Context Directory Hashing#

To determine whether an in-project image needs to be rebuilt or not, Decision tasks will calculate the sha256 hash of the contents of the image directory and will determine if the image already exists for the current context or if a new image must be built and indexed.

The decision task will:

  1. Recursively collect the paths of all files within the context directory

  2. Sort the filenames alphabetically to ensure the hash is consistently calculated

  3. Generate a sha256 hash of the contents of each file

  4. All file hashes will then be combined with their path and used to update the hash of the context directory

This ensures that the hash is consistently calculated and path changes will result in different hashes being generated.

Task Image Index Namespace#

Images that are built on push and uploaded as an artifact of a task will be indexed under the following namespaces.
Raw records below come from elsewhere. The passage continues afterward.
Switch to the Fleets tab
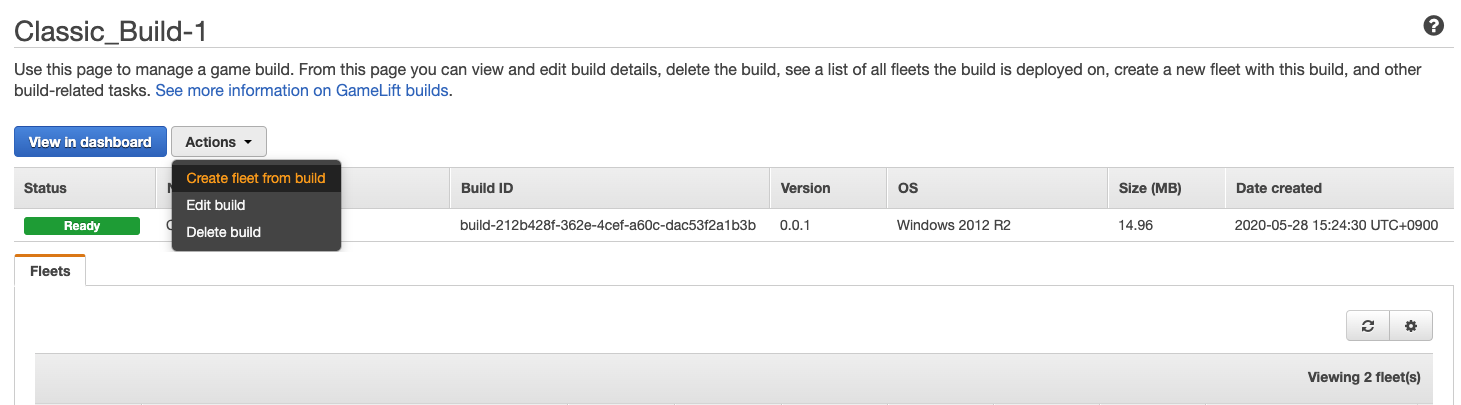pos(50,270)
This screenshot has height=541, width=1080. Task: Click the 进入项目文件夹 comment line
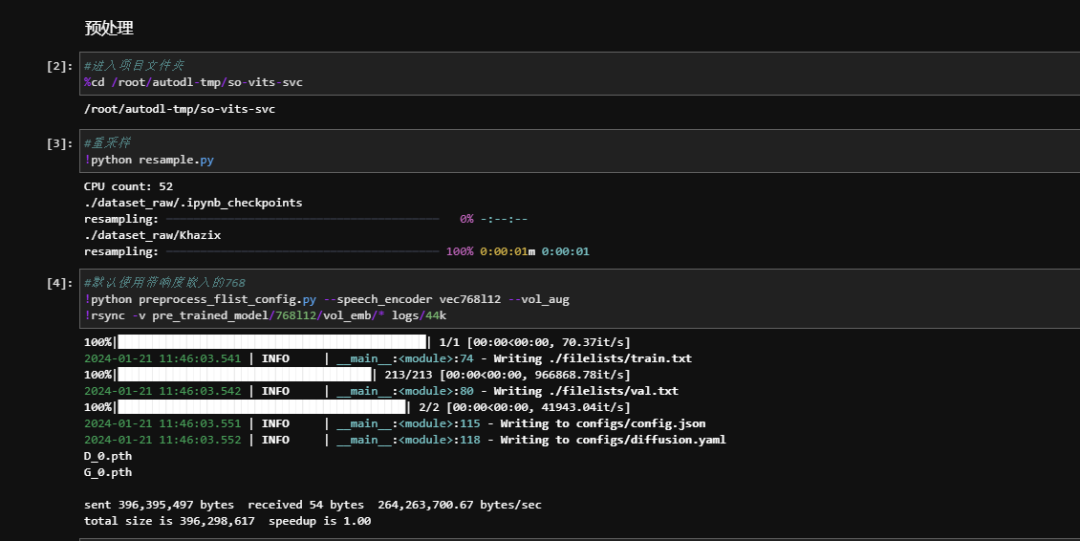coord(133,65)
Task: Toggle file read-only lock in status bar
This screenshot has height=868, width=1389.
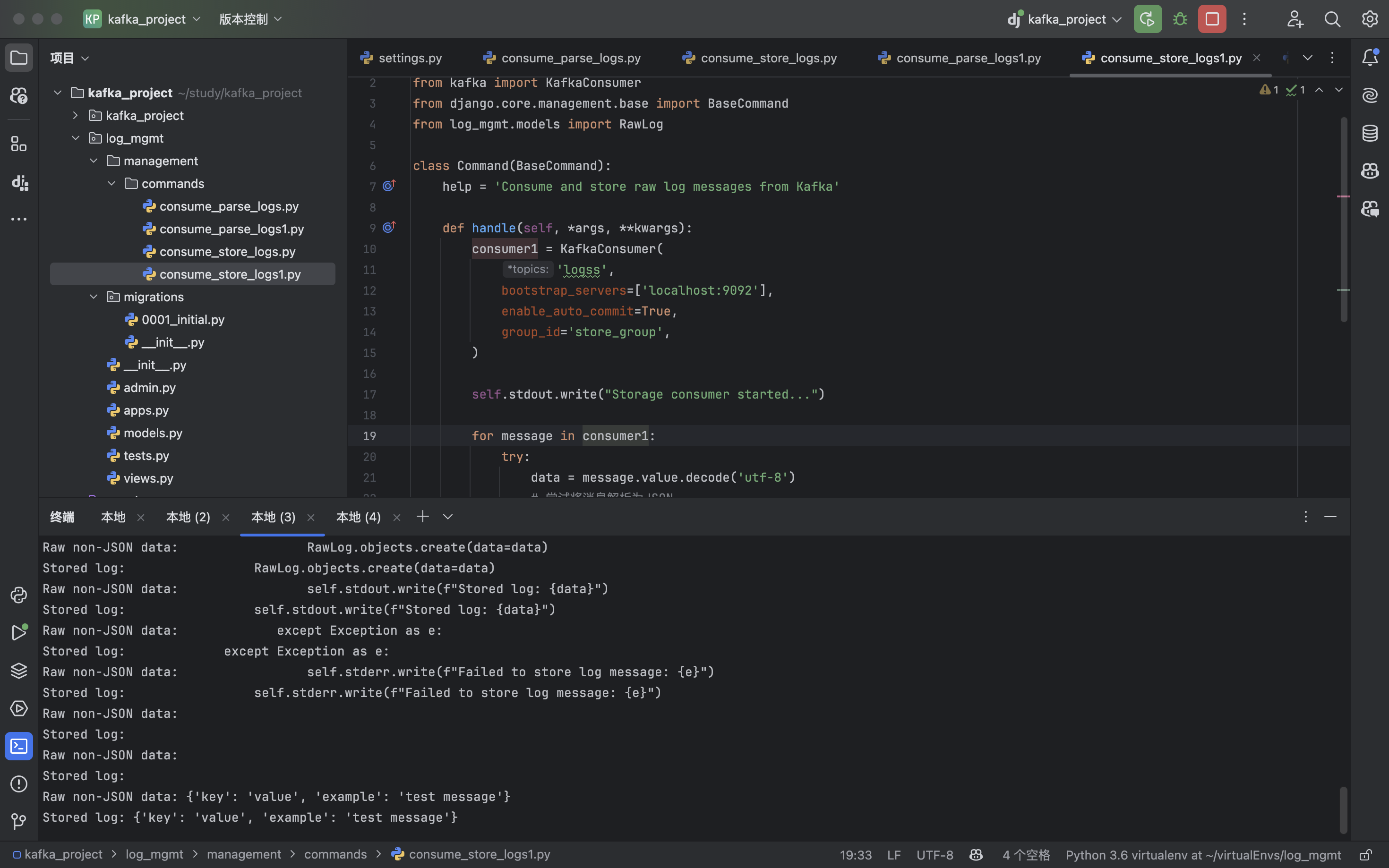Action: (1366, 855)
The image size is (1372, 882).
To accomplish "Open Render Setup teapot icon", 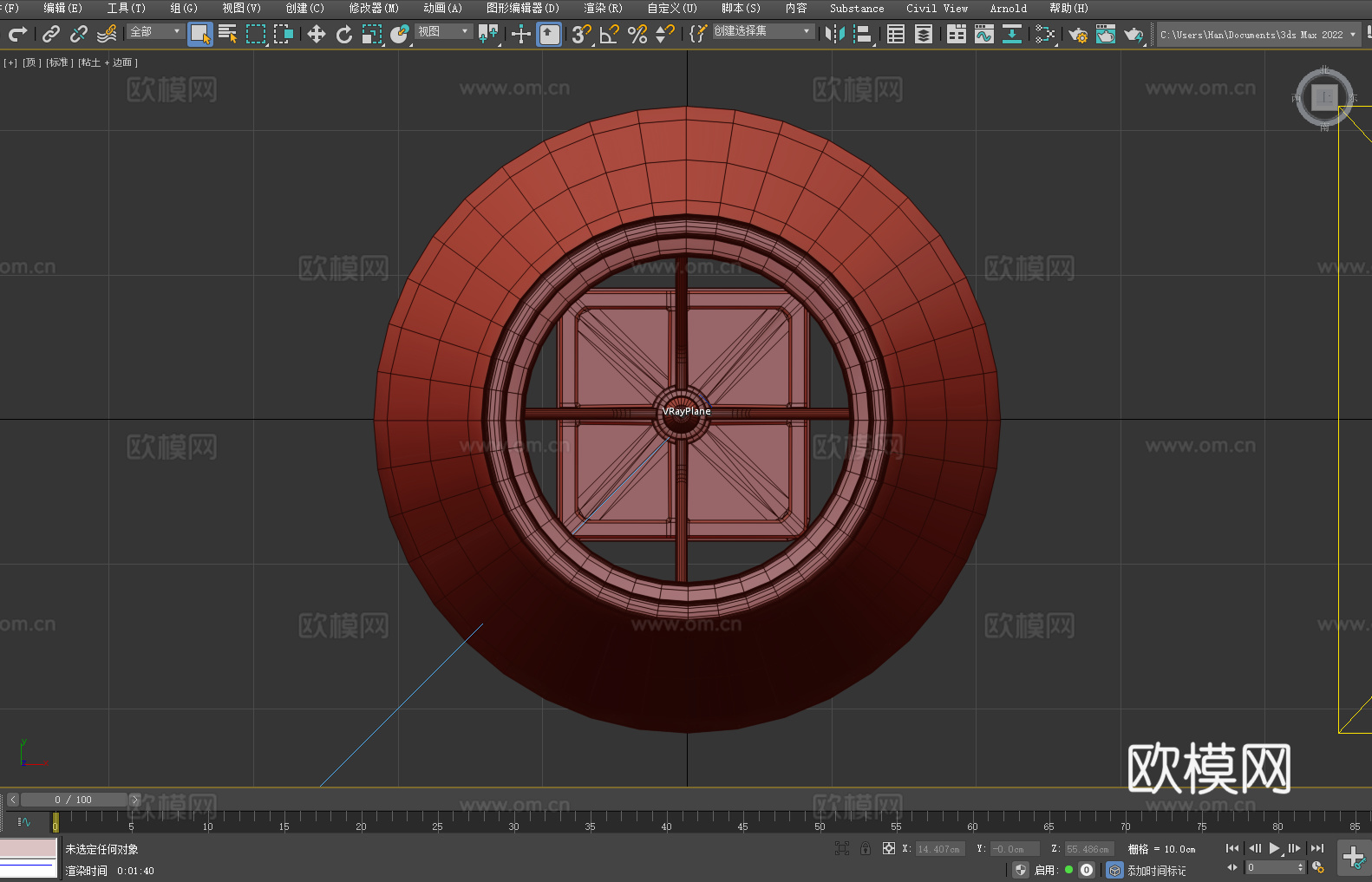I will point(1077,34).
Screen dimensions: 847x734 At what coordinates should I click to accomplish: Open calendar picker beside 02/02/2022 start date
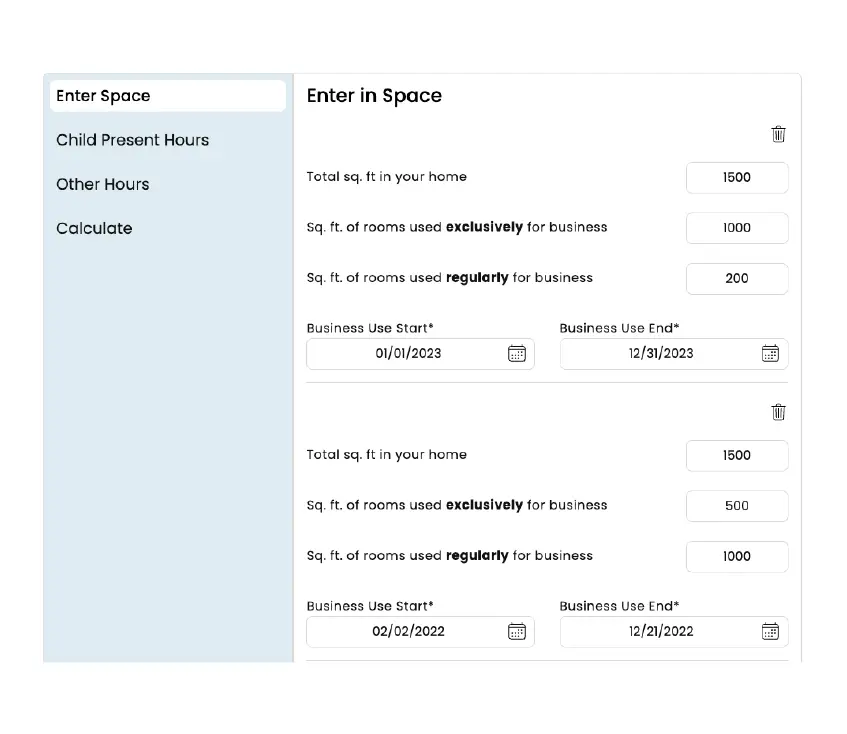[516, 631]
Not only can images be browsed by the pushdate and context hash, but the ‘latest’ namespace is meant to view the latest built image. This functions similarly to the ‘latest’ tag for docker images that are pushed to a registry. Tasks can use these images as specified in Using Images from an Index above.

Working with Images Locally#

Taskgraph provides some command line utilities to facilitate working with images locally. These are:

  • taskgraph build-image <name> - Builds an in-project image locally.

  • taskgraph load-image --task-id <task-id> - Loads an image built by the specified task locally.

  • taskgraph image-digest <name> - Prints the digest of the specified image.

See the Command Line reference for more details.